## List of tasks
1: Answer these questions from the Leo Kottke album article:
(a) Who produced the album?
(b) What position did it reach on the Billboard Pop Albums charts?
(c) Who covered "Death by Reputation"?
2: Please change "instrumental pieces" to "instrumental tracks" in the Leo Kottke album article, giving the passage again starting with "Leo Kottke is" and going on through "by Jack Nitzsche.".
3: Say whether each statement agrees with the Leo Kottke album article:
(a) The album was released on the Capitol label.
(b) Kottke wrote every piece on the album.
(c) The album includes orchestrations by Jack Nitzsche.

## Document section
________

Studio album by Leo Kottke
- Released: 1976
- Recorded: Four different studios
- Genre: Folk, new acoustic, American primitive guitar
- Length: 30:05
- Label: Chrysalis
- Producer: Denny Bruce

Leo Kottke chronology
| Leo Kottke: 1971–1976 (1976) | Leo Kottke (1976) | The Best (1978) |

= Leo Kottke (album) =

Leo Kottke is the first album on the Chrysalis label by American guitarist Leo Kottke, released in 1976. It reached #107 on the Billboard Pop Albums charts.

==History==
After six releases on Capitol, Kottke and his manager/producer Denny Bruce changed labels. This release of all instrumental pieces written by Kottke (with the exception of "Buckaroo") also includes orchestrations by Jack Nitzsche.

The composition "Airproofing" was significantly re-worked and released as "Airproofing II" on Kottke's A Shout Toward Noon. "Death by Reputation" was covered by John Fahey on his album John Fahey Visits Washington D.C..

________

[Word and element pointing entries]
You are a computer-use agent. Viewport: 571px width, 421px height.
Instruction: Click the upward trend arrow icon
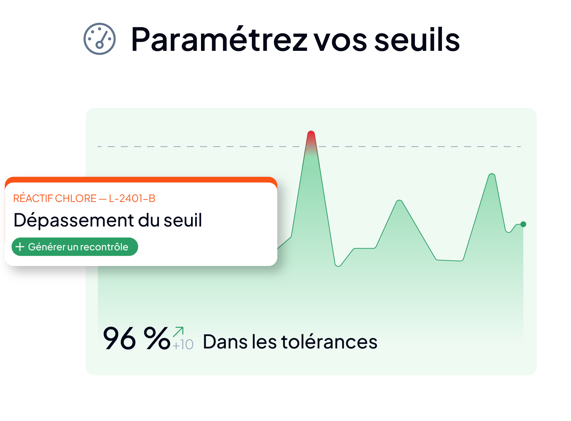(178, 332)
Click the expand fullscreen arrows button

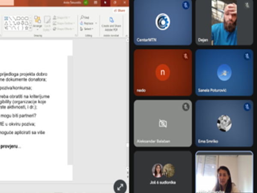point(120,187)
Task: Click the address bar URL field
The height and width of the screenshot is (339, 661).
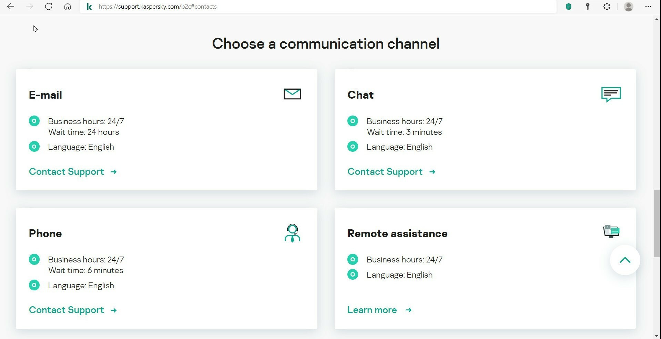Action: pos(310,7)
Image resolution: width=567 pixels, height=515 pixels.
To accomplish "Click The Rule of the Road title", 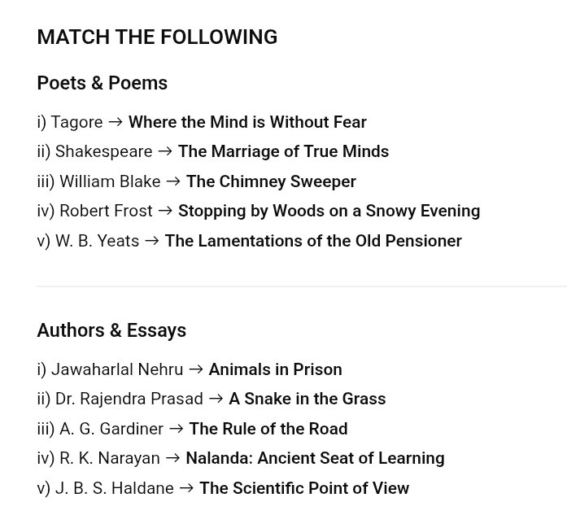I will pos(268,429).
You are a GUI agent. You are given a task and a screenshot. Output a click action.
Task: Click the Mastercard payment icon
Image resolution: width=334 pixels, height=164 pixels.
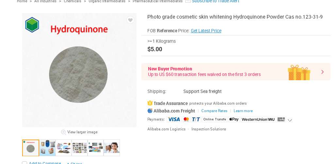[x=186, y=119]
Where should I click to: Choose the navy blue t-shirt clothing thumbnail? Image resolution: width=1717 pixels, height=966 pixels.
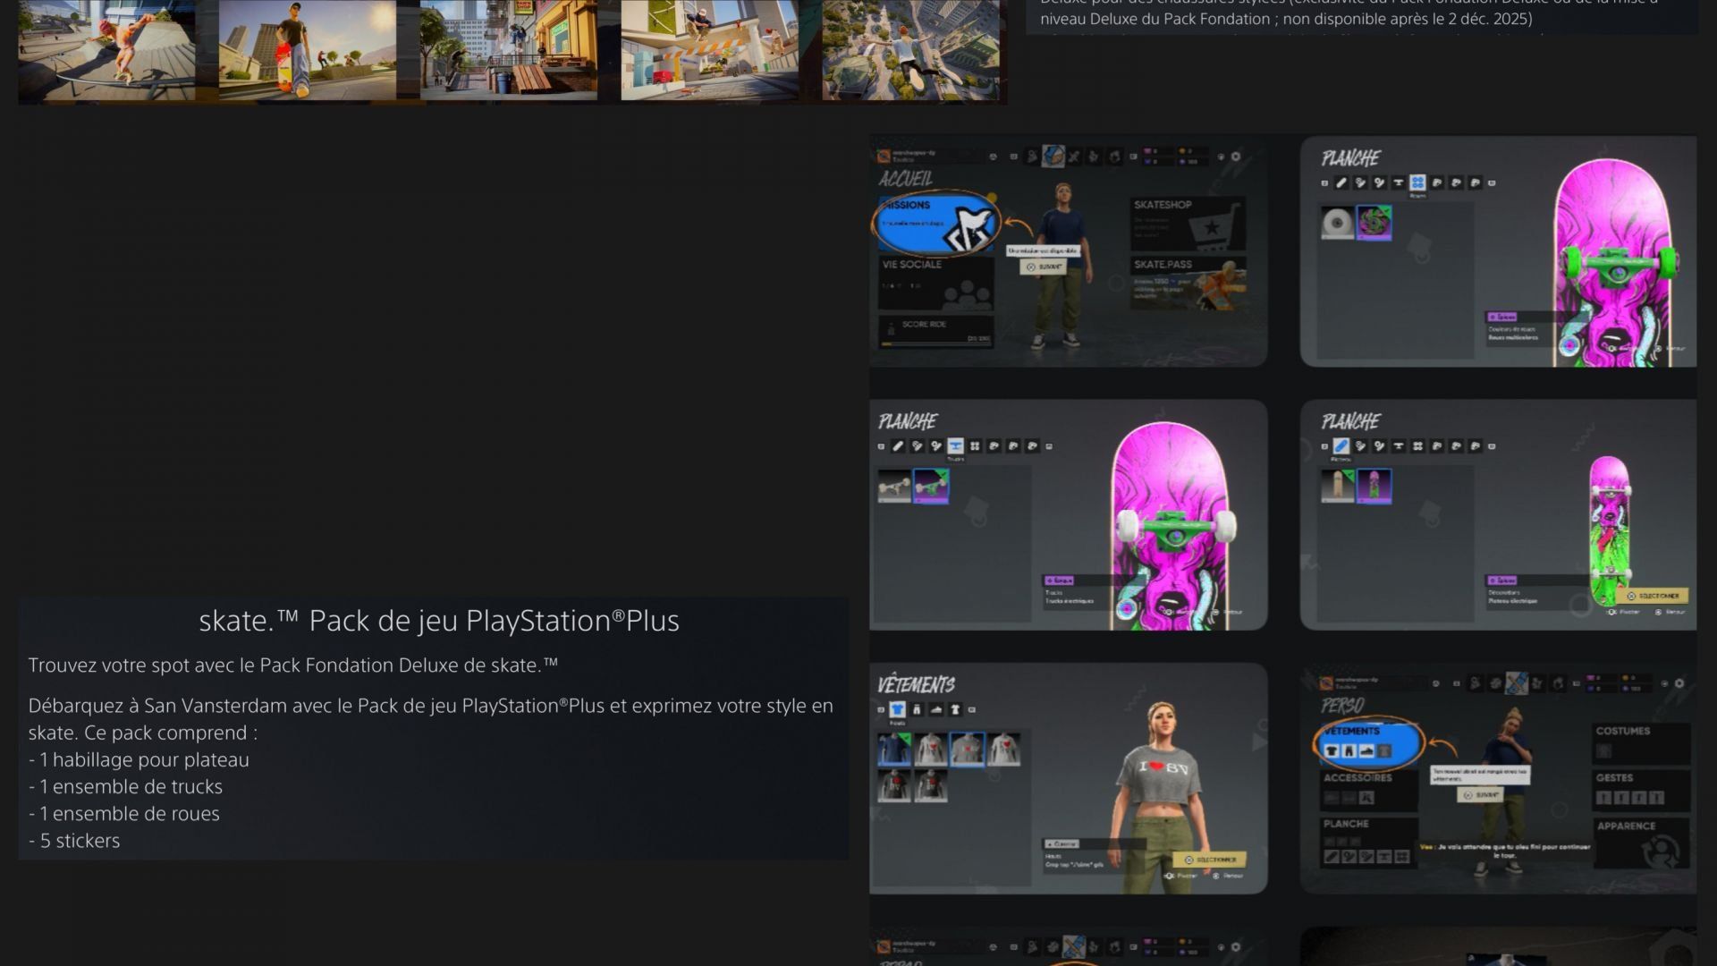pos(893,750)
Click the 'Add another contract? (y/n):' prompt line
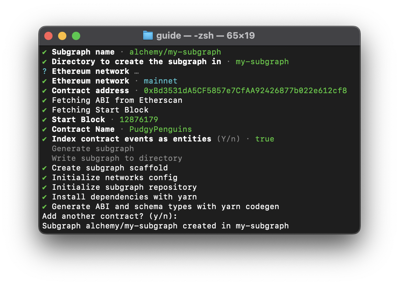This screenshot has height=285, width=399. coord(109,216)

________

## Responses by task
1:
(a) Denny Bruce
(b) #107
(c) John Fahey

2:
Leo Kottke is the first album on the Chrysalis label by American guitarist Leo Kottke, released in 1976. It reached #107 on the Billboard Pop Albums charts.

==History==
After six releases on Capitol, Kottke and his manager/producer Denny Bruce changed labels. This release of all instrumental tracks written by Kottke (with the exception of "Buckaroo") also includes orchestrations by Jack Nitzsche.

3:
(a) No: "Leo Kottke is the first album on the Chrysalis label"
(b) No: "written by Kottke (with the exception of "Buckaroo")"
(c) Yes: "also includes orchestrations by Jack Nitzsche"